Actor's many roles now include 'imaginary' one

Movies

May 31, 1991|By Lou Cedrone

Rik Mayall, who plays the imaginary companion of Phoebe Cates in ''Drop Dead Fred,'' has been in the entertainment business for some 10 years. ''It took me five years to get an Equity card,'' he said. ''I was writing and doing little plays.''

He's 33. He got his first big break when he did ''The Young Ones,'' an MTV series in England.

MTV? They had a series?

''Yes, ours was the very first,'' said Mayall. ''It was about four guys living together. They had a heavy metal band. I had my hair dyed red. When I washed it out, I discovered I had a touch of gray in the temples.''

The character he plays in ''Drop Dead Fred'' is not unlike the character Michael Keaton played in ''Beetlejuice.''

''I've never seen the film,'' said Mayall. ''I may see it now that 'Fred' is in release, but this is nothing new for me. I once did a film for TV called 'Bad News.' It was a spoof of heavy mental, and a short while later, 'This is Spinal Tap' came out.''

''Drop Dead Fred'' was filmed in Minnesota, and Mayall was delighted. ''I was alone for a few weeks, then my wife and children joined me, and we all loved it.''

The producers of ''Drop Dead Fred'' signed Mayall after they saw him in ''The New Statesman,'' a comedy series he did for English television.
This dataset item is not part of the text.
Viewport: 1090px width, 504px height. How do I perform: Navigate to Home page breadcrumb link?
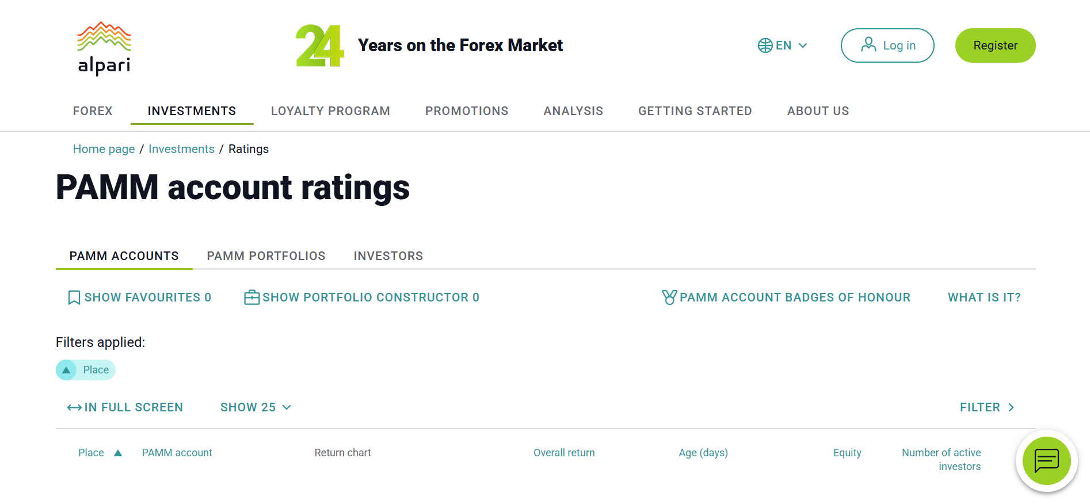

''The series was all about Margaret Thatcher,'' he said. ''When she resigned as prime minister, we had to change the series. With her gone, we couldn't refer to her any longer, and her successor, John Major, is so bland, so gray, we can't do any jokes about him. We rewrote the series. We based it away from that.''

Mayall's parents were teachers. He became interested in acting when someone put him in a production of ''Waiting for Godot.'' ''I was just a little boy, but I knew it was what I wanted to do,'' he said.
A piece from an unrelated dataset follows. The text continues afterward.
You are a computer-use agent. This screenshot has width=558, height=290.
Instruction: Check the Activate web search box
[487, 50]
He's been likened to the Monty Python people, but he doesn't welcome the comparison. ''I'm another generation,'' he said, ''and they were Oxbridge. We're red brick.''

He thinks he will stay in the United States. ''Everything is so green here, and you have a great education system,'' he said. ''The English education system has been severely damaged. It's all right for the rich but not for the poor. All the money has been taken away, and the class system has been reinforced. I don't know what the answer is. I think we should pool our resources. I think that when we become part of Europe, that might do it. It might also solve the Irish problem, but we don't want to get into that.''

''Drop Dead Fred'' is showing at local theaters.